A diabetes pill from Bristol-Myers Squibb Co. and AstraZeneca Plc won U.S. approval, becoming the second in a new class of medicines to treat the disease.

The Food and Drug Administration cleared the drug, known as dapagliflozin, according to a statement from the agency today. The FDA had rejected the Type 2 diabetes treatment, to be called Farxiga, in 2012 after advisers raised concern about the bladder and breast cancer risk. Additional data downplayed the potential harm and advisers backed the pill in December.

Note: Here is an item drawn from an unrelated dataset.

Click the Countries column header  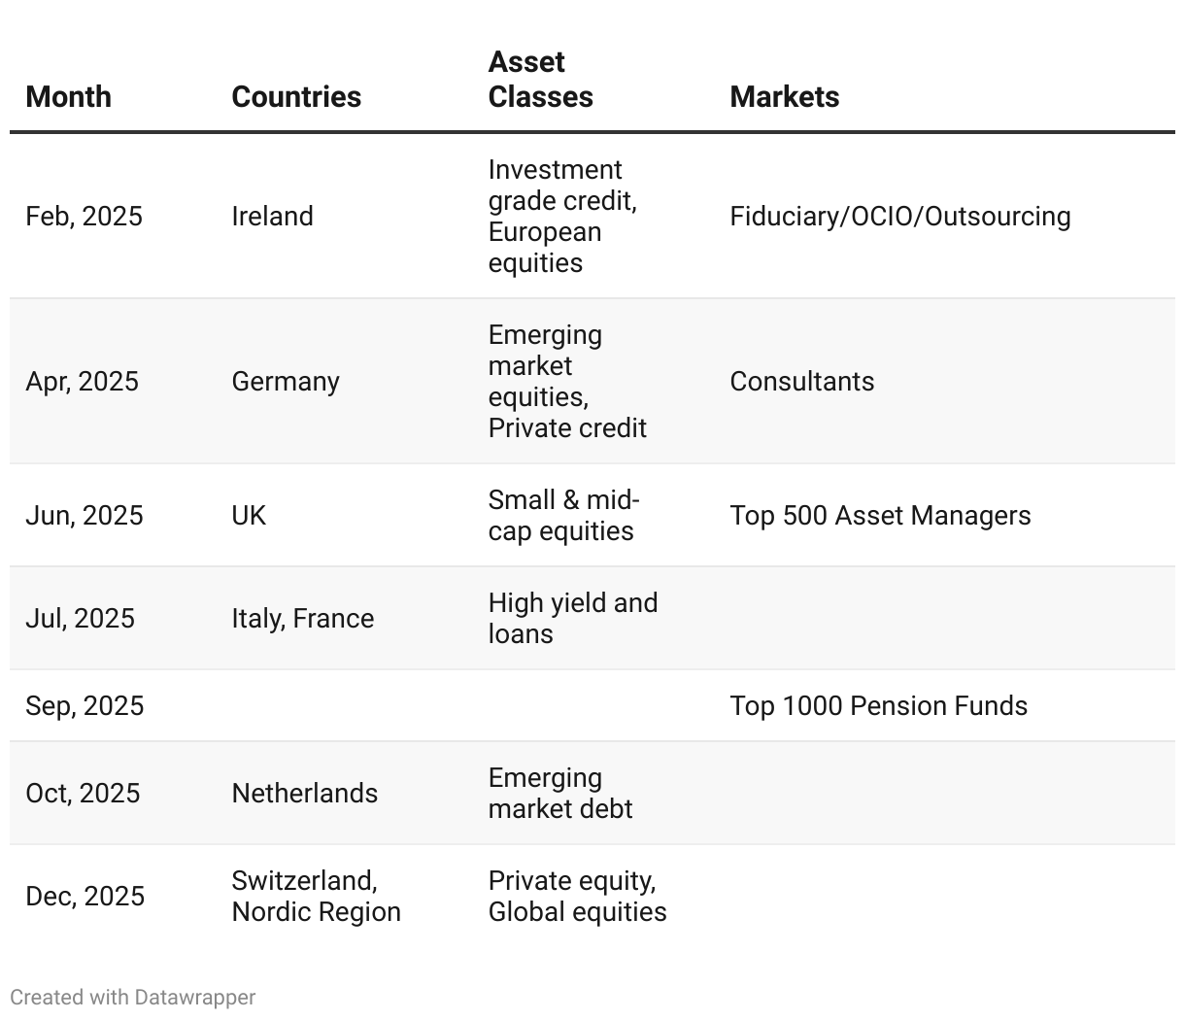click(x=296, y=97)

Johnson & Johnson gained clearance in March to sell Invokana, the first in a class of therapies called SGLT2 inhibitors that includes dapagliflozin. The New York-based Bristol-Myers and London-based AstraZeneca drug, approved in Europe in 2012, may generate $160 million in sales this year for AstraZeneca, rising to $1.5 billion in 2020, Seamus Fernandez, an analyst with Leerink Partners has estimated.

Bristol-Myers is selling its share of the diabetes alliance it has with AstraZeneca for as much as $4.3 billion. The partnership includes dapagliflozin, Onglyza, Byetta and Bydureon, Bristol-Myers said in a Dec. 19 statement.

Diabetes is the seventh-leading cause of death in the U.S., according to the Centers for Disease Control and Prevention. The disease, defined by high levels of sugar in the blood, affected almost 26 million people in the U.S. in 2010, or about 8.3 percent of the population, the CDC said.